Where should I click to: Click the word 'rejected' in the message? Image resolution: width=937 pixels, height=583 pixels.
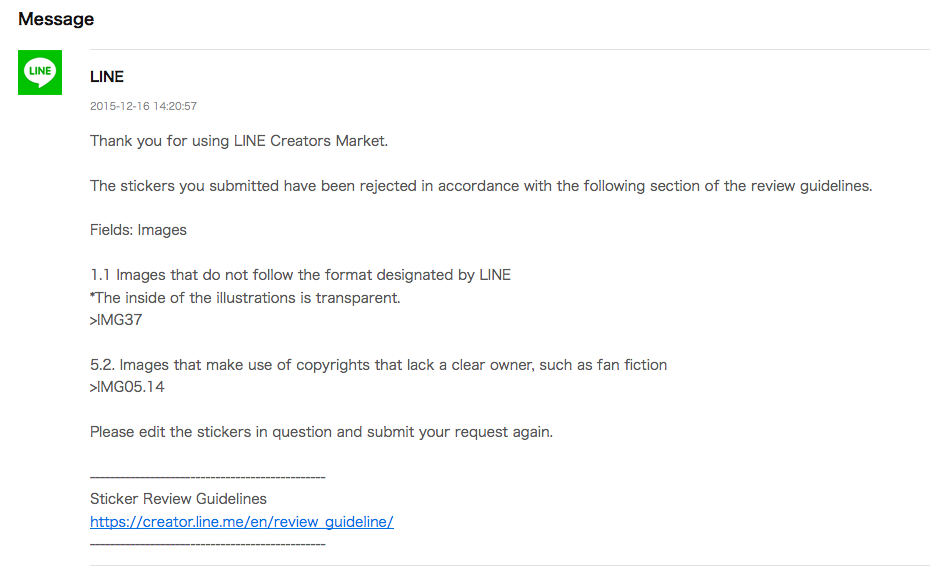click(x=390, y=186)
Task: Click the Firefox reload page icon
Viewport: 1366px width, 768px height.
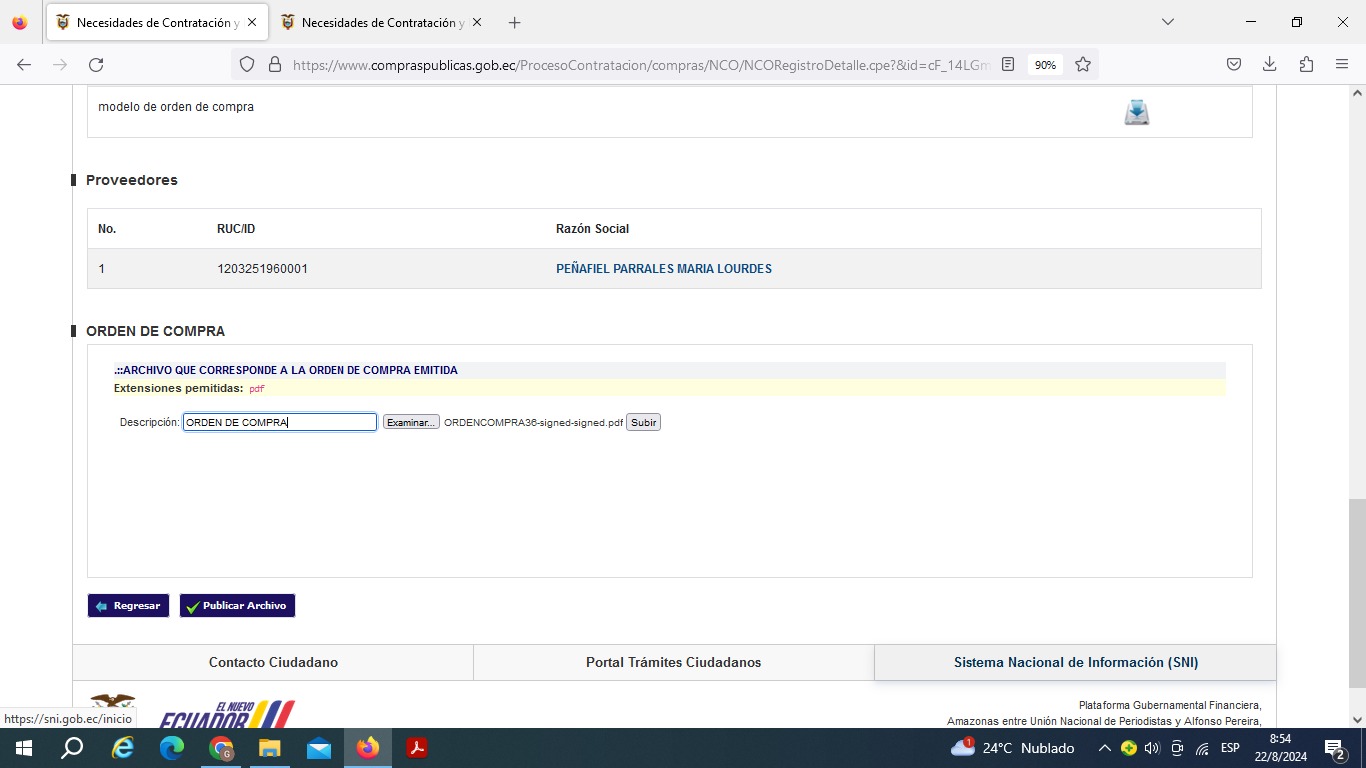Action: [x=96, y=65]
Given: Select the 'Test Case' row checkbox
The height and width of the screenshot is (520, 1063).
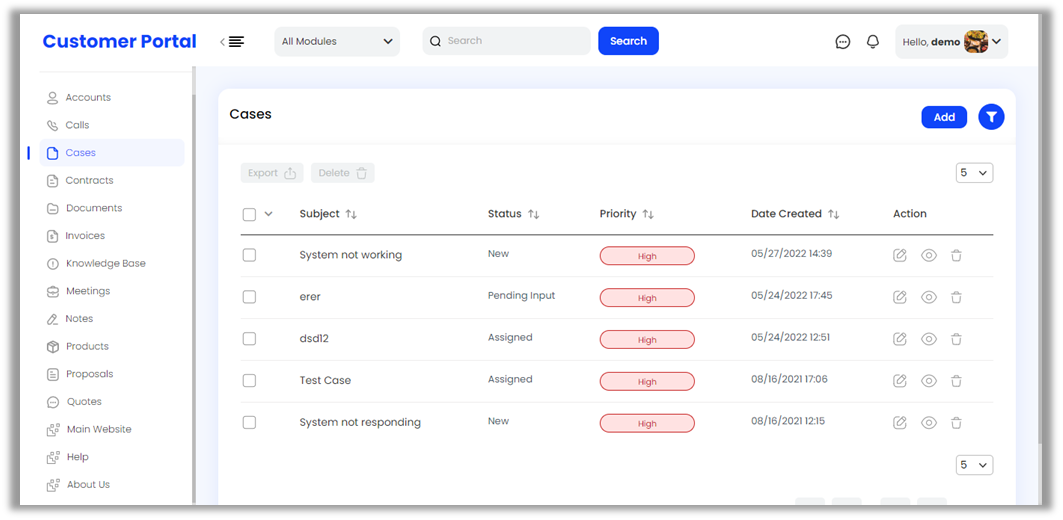Looking at the screenshot, I should pyautogui.click(x=249, y=381).

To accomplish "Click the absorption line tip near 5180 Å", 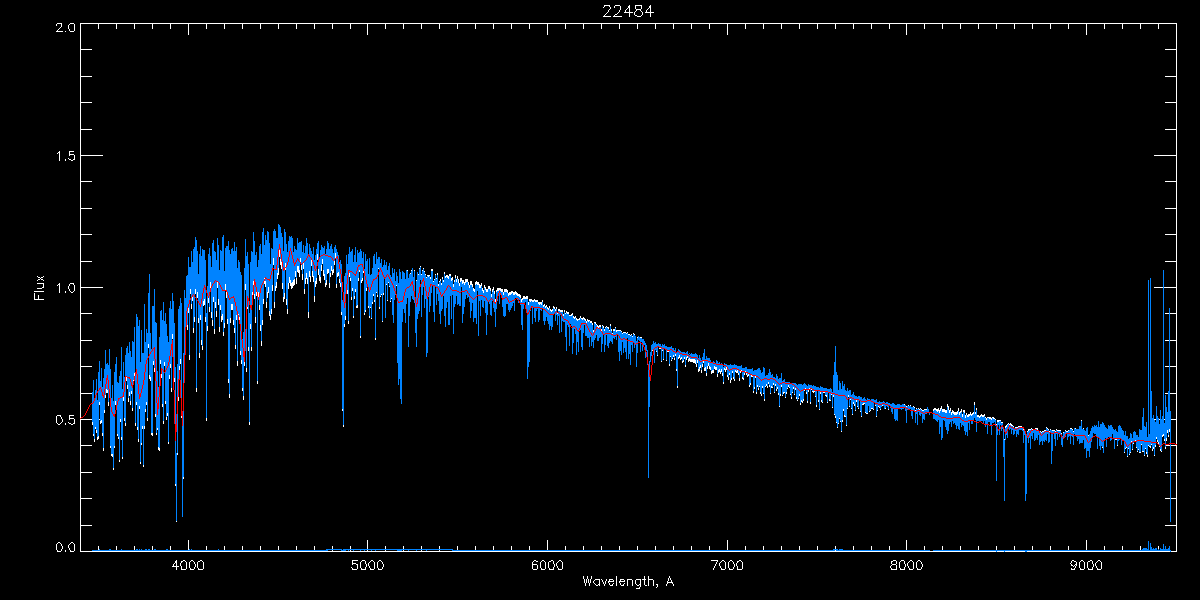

=======

Beginning with the line with "The height and", repeat the entries above exactly, up to and including the last line, leaving out pictures.

COMPLETED EXERCISE:
The height and width of the screenshot is (520, 1063).
Looking at the screenshot, I should pyautogui.click(x=249, y=381).

To accomplish "Click the absorption line tip near 5180 Å", 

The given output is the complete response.